At J2 Interactive we have created a development and deployment system that we use internally and at most of our client locations. This ranges from teams of one on a local system to greater than 100 developers on an enterprise. With most everything in between. The system has been around for a decade now and has evolved as Caché and Ensemble have.

It’s easier for me to take the questions out of order.

How do you keep track of large code bases? Thousands of folders named backup1, backups2, ..., SVN, git?

The heart of the system is a Subversion (SVN) server that Caché Studio communicates with directly using a custom hook library built off the %Studio.SourceControl framework provided natively in Caché. The developer has additional context and top level menu items that allow him or her to perform all the typical version control actions: update, check-in, revert, diff, etc. We based our system on SVN because it was important for us to have a cross platform license free solution and at the time of development SVN was the industry standard. It's still very robust, just not turning heads like it used to. ☺

It’s worth noting that many of our installations pre-date the rise of cloud repositories like GitHub and Beanstalk. But we still find today that it is usually a requirement to have an on premise server owned and controlled by the organization doing development.

Do you have a development server to which you commit and test features there, or do you rather run a local copy of Caché and implement features locally first, then push to the server?

The second and more complex part of our solution is what we call our "Deployment" system. The deployment system drives code promotion through the local developer sandbox -> development -> test -> production systems with room for customization. (Some organizations have multiple test and validation stages.) The system is Caché project based. A developer collects one or more assets that make up a change, fix or feature and adds them to a Studio project. Those assets are then bundled and moved through the environments using a web based tool running on the target Caché systems. A developer never touches the target system's code directly, instead "agents" on the target use a combination of Subversion and COS commands to fetch and install.

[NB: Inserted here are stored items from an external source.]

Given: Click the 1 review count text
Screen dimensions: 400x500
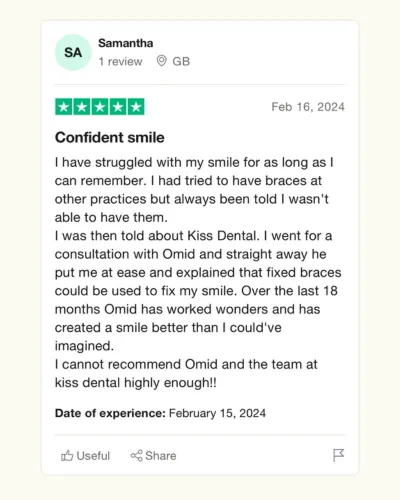Looking at the screenshot, I should 120,61.
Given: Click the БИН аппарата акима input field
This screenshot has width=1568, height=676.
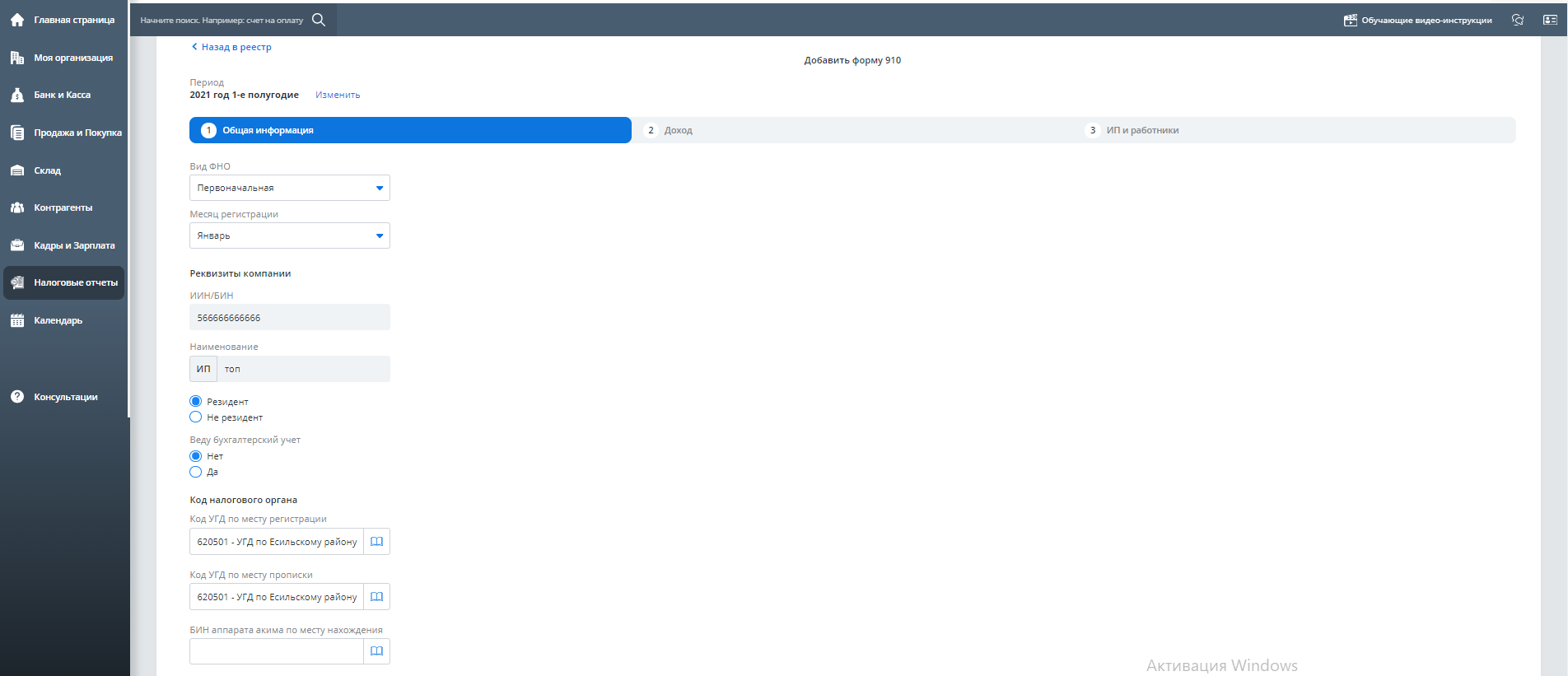Looking at the screenshot, I should point(276,651).

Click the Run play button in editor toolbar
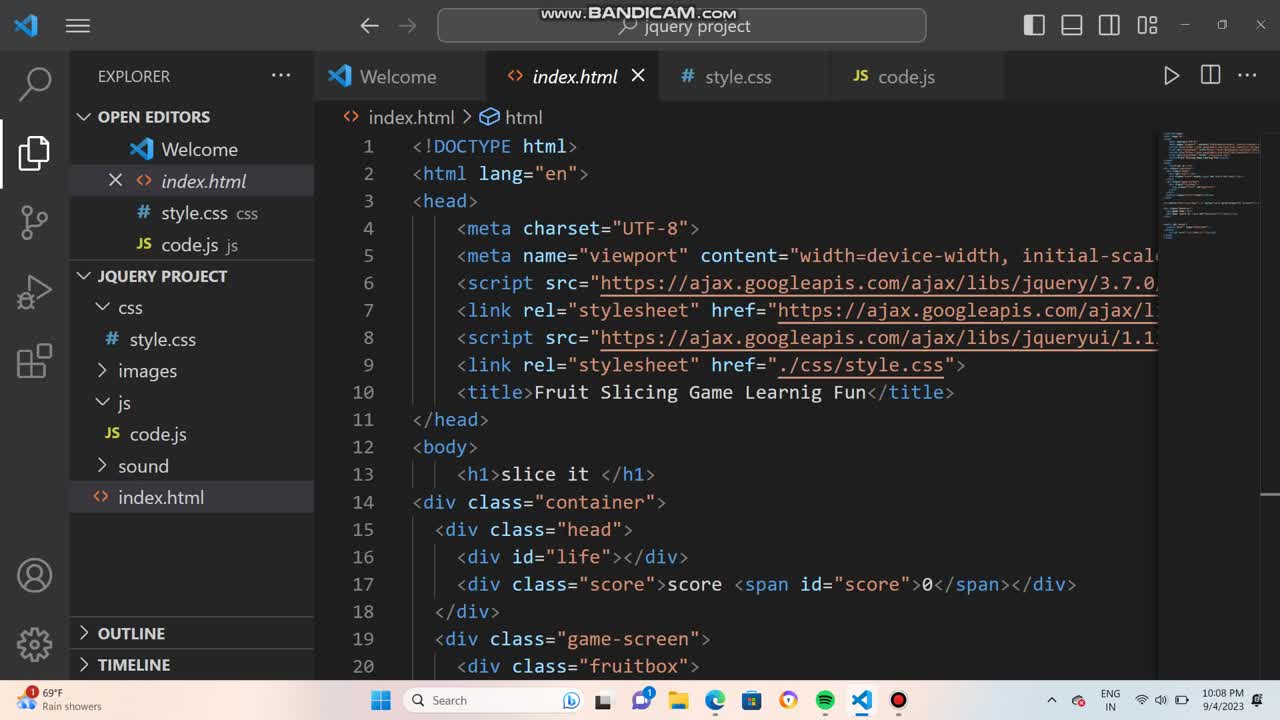(1171, 76)
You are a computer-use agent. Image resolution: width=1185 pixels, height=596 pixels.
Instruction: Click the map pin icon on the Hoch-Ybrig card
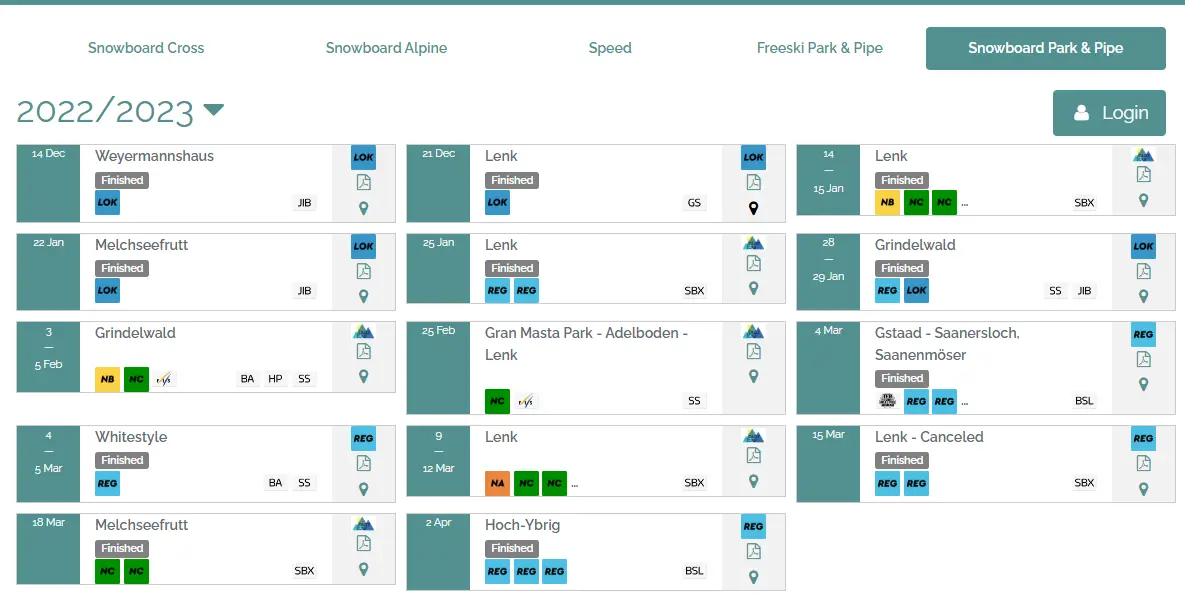click(753, 577)
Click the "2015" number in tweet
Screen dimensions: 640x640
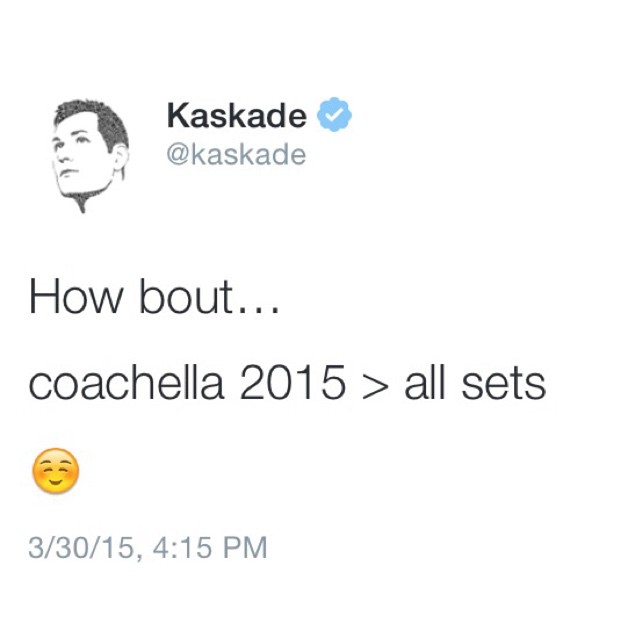pos(293,383)
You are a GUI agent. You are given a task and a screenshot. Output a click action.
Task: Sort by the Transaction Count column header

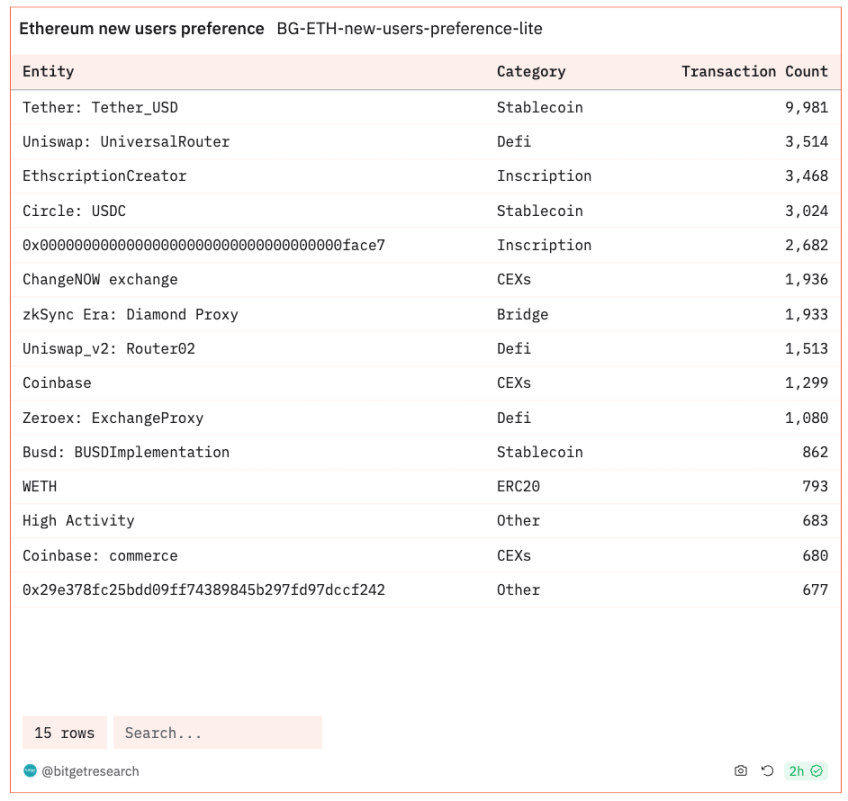click(x=754, y=72)
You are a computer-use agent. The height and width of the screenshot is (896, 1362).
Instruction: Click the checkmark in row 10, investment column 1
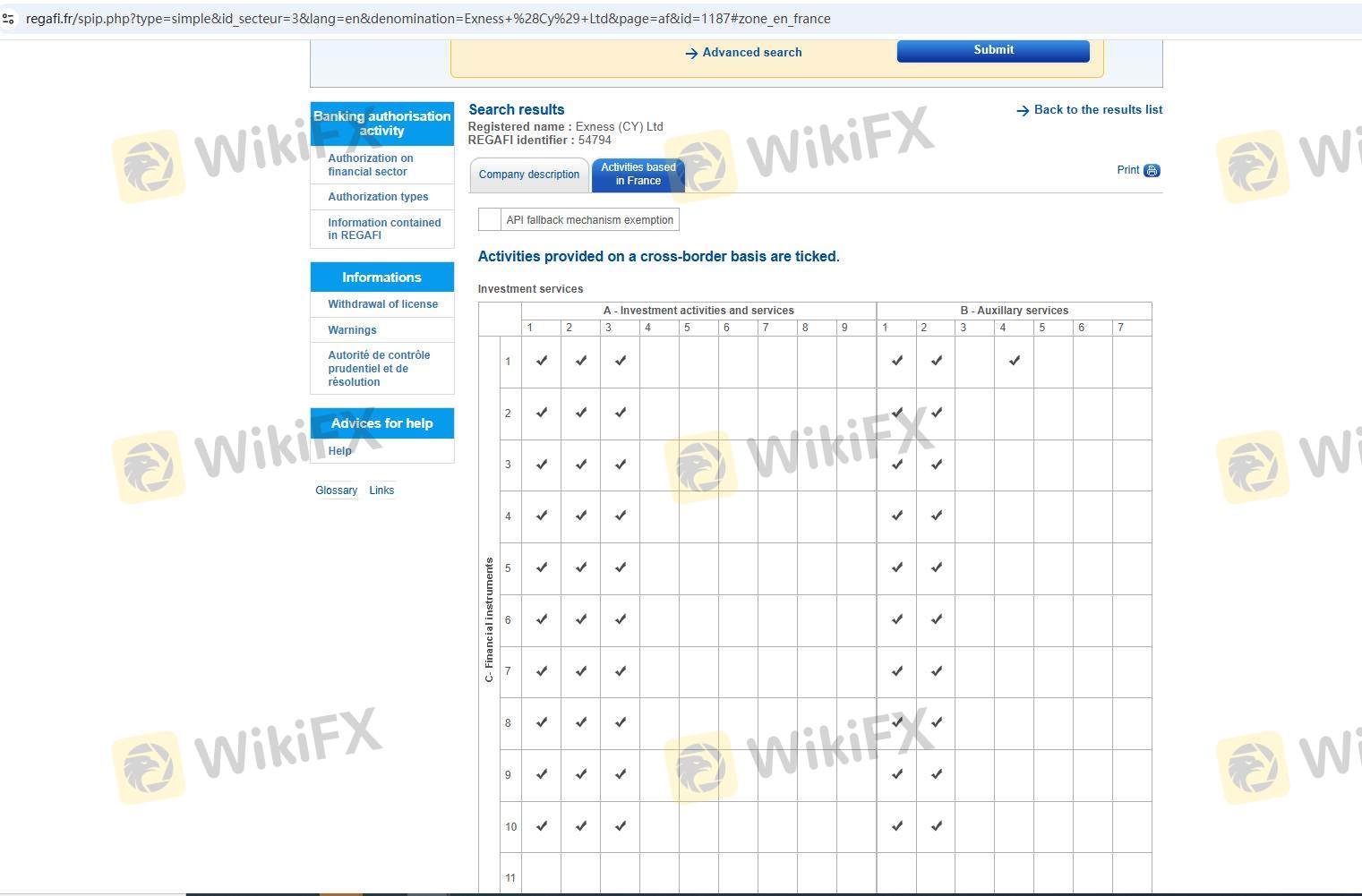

These assets can be COS classes, routines, CSP files, schemas, Ensemble rules, DTL, binary files and anything else that one finds in the Caché ecosystem. In addition to the standard asset types we have also introduced a few specialty classes that we call "patch classes". These are COS classes that implement a patching interface. This allows the developer to do things like create/modify globals, manipulate Ensemble production settings, and perform arbitrary actions pre and post install. Each of these tasks can also be configured to behave differently depending on the target deployment environment. For example the endpoint of a REST service may be the same for all the test environments but in prod need to go to a different location and use a SSL credential.

We have tailored the deployment system around the complexities introduced by updating live Ensemble and HealthShare systems. This includes taking in to account things like running productions, default settings and HealthShare specific configuration items. The goal is to have no external (or manual) configuration of downstream systems done. Everything is handled through the deployment system.

Do you use an issue tracking / collaboration system? If so which one. Any you would recommend or immediately dismiss based on personal experience?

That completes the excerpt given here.